Let's say we have a network for N-way classification, which has N outputs y[0], ..., y[N-1] over which a softmax function is applied. We'll also represent the labels as one-hot vectors with components t[0], ..., t[N-1]. For each example, only one of these is 1 and the others are 0. Then the cross-entropy is defined as:

CE(y, t) = -sum(t[i] * log(y[i]), i = 0 .. N-1)

This can also be interpreted as a negative log likelihood or a KL divergence between the output distribution and the target distribution. All of these amount to the same thing.

Of course the binary cross-entropy is just a special case of the categorical cross-entropy when the number of classes is 2. The reason for the confusion, I think, is that in the case of a binary classification problem, you usually build a network with a single sigmoid output, where 0 means one class and 1 means the other class.
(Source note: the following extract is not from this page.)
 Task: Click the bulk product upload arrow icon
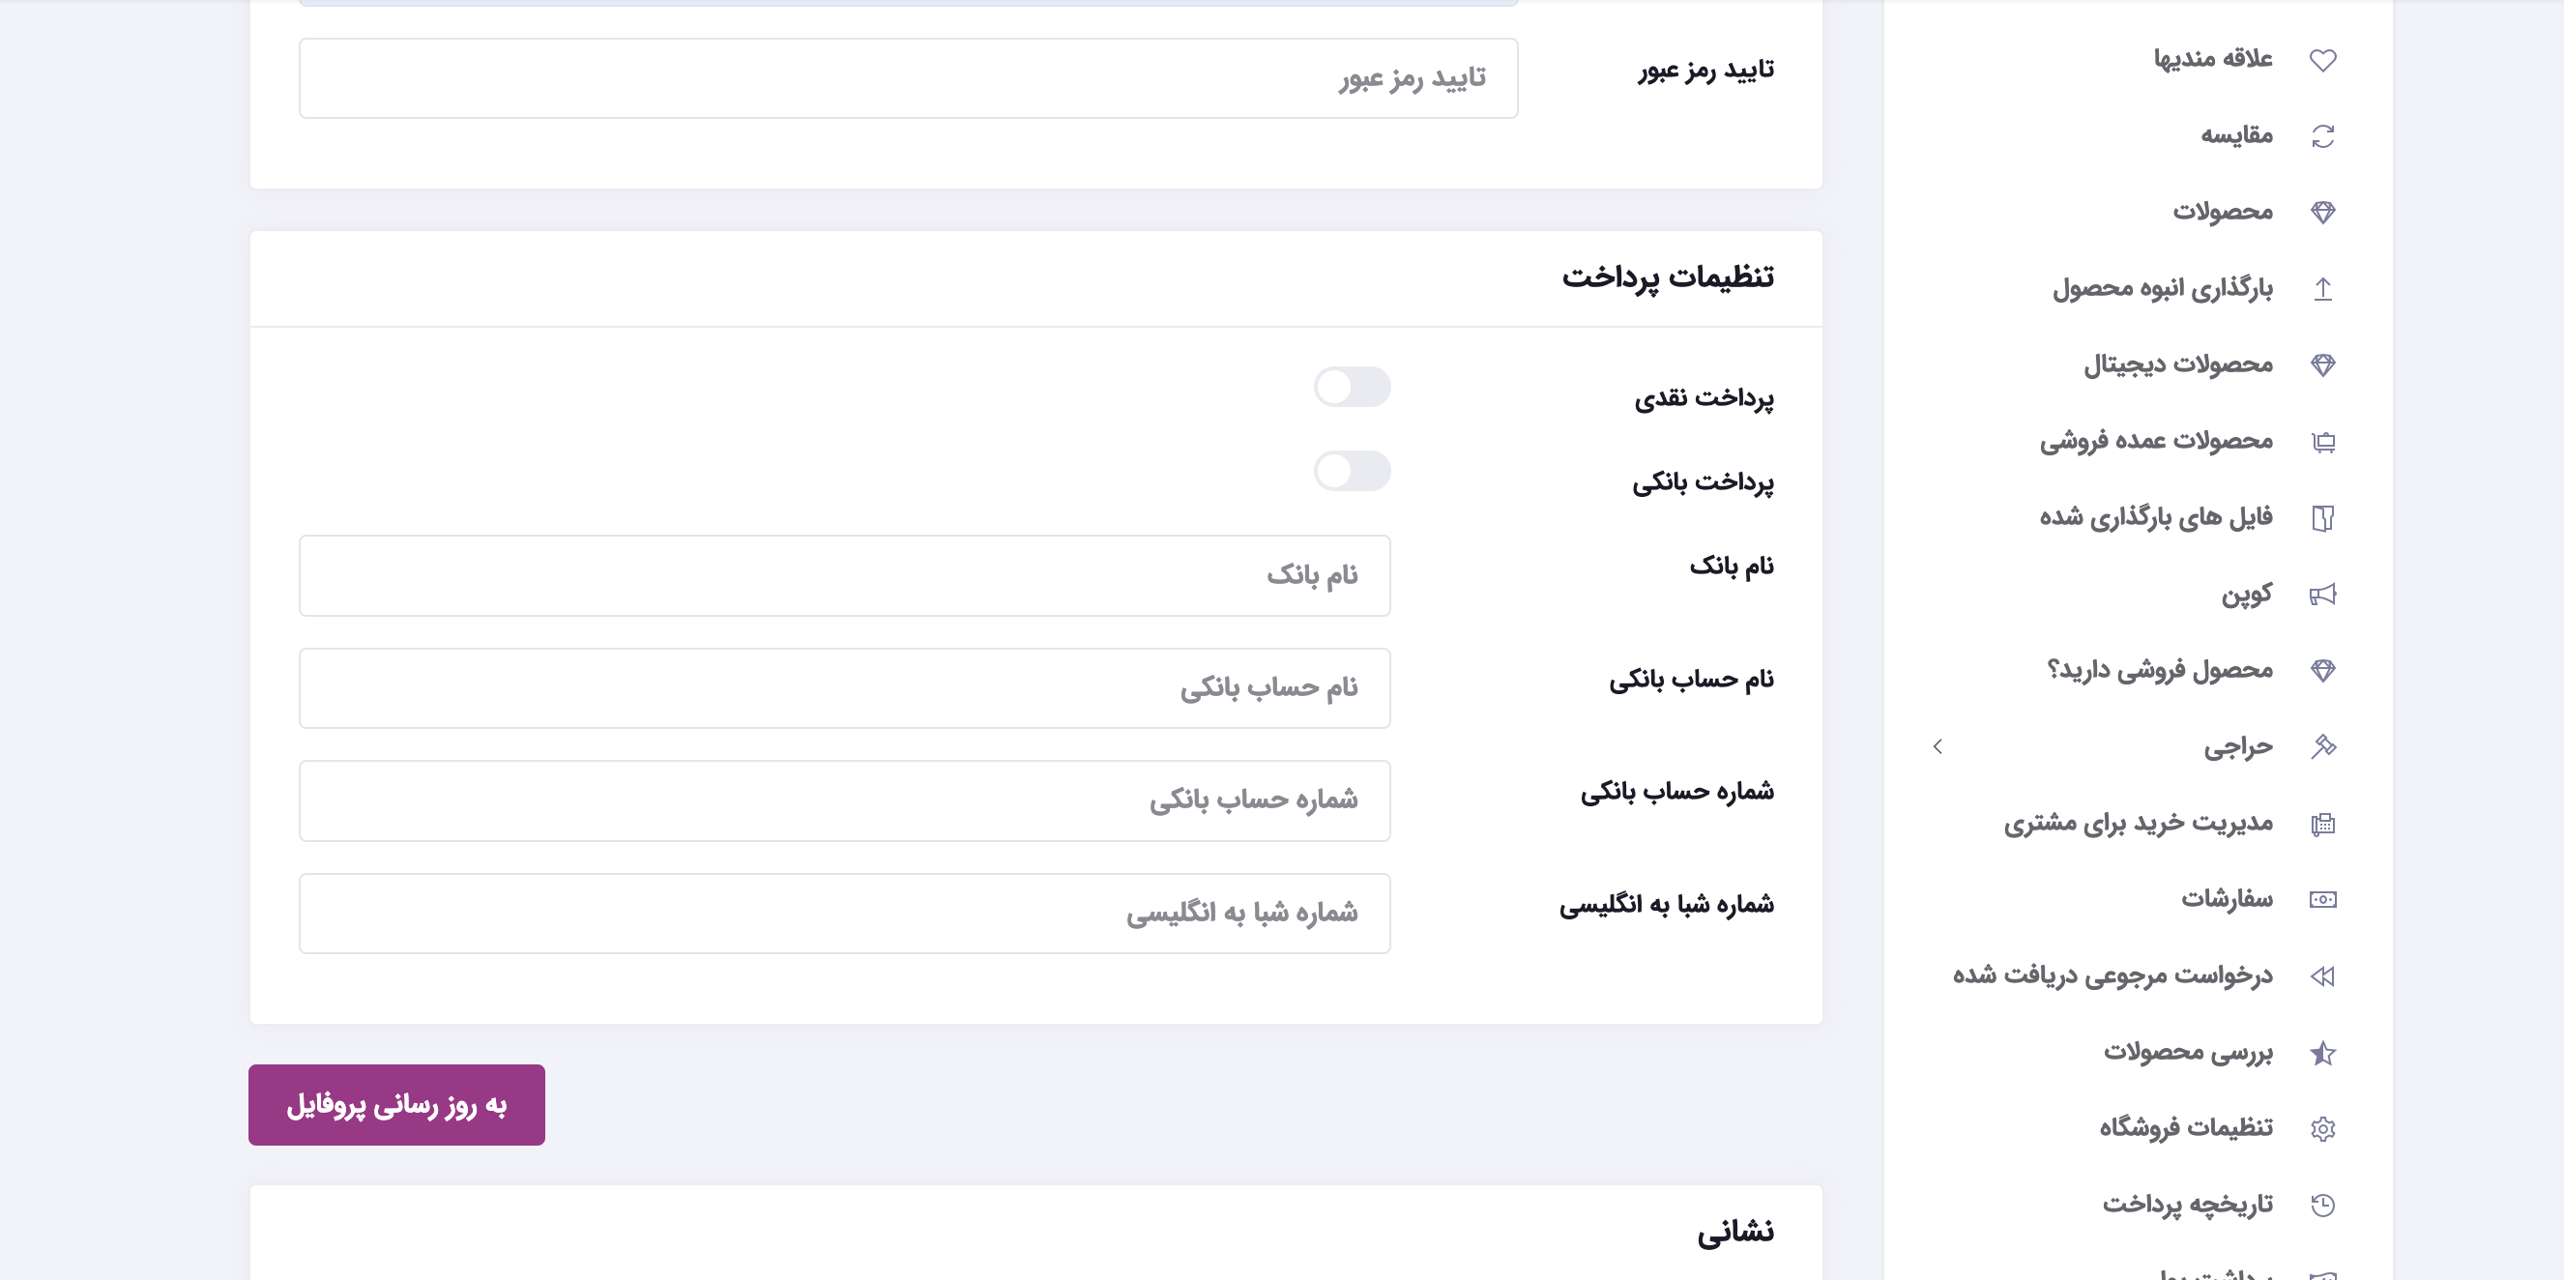[x=2325, y=288]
You can of course do this because p(classA) = 1 - p(classB), so it's pointless to have the network compute both of them. So the binary cross-entropy is usually defined in terms of a single output y:

CE(y, t) = - t * log(y) - (1 - t) * log(1 - y)

The problems start when you apply this definition of the binary cross-entropy elementwise to each output of an N-way classifier where N > 2. That just... doesn't make sense. It definitely isn't equivalent to the proper way to compute the cross-entropy in that case.

(Note that for N=2, it actually gives you two times the cross-entropy, so everything would still work correctly in that case apart from the updates being twice as large as they should be.)

I accidentally did this once (in Theano it's a matter of using T.nnet.binary_crossentropy instead of T.nnet.categorical_crossentropy, an easy mistake to make) and it's a pretty tough bug to track down :)


It's my understanding that the 'logits' should be a Tensor of probabilities, each one corresponding to a certain pixel's probability that it is part of an image that will ultimately be a "dog" or a "truck" or whatever... a finite number of things.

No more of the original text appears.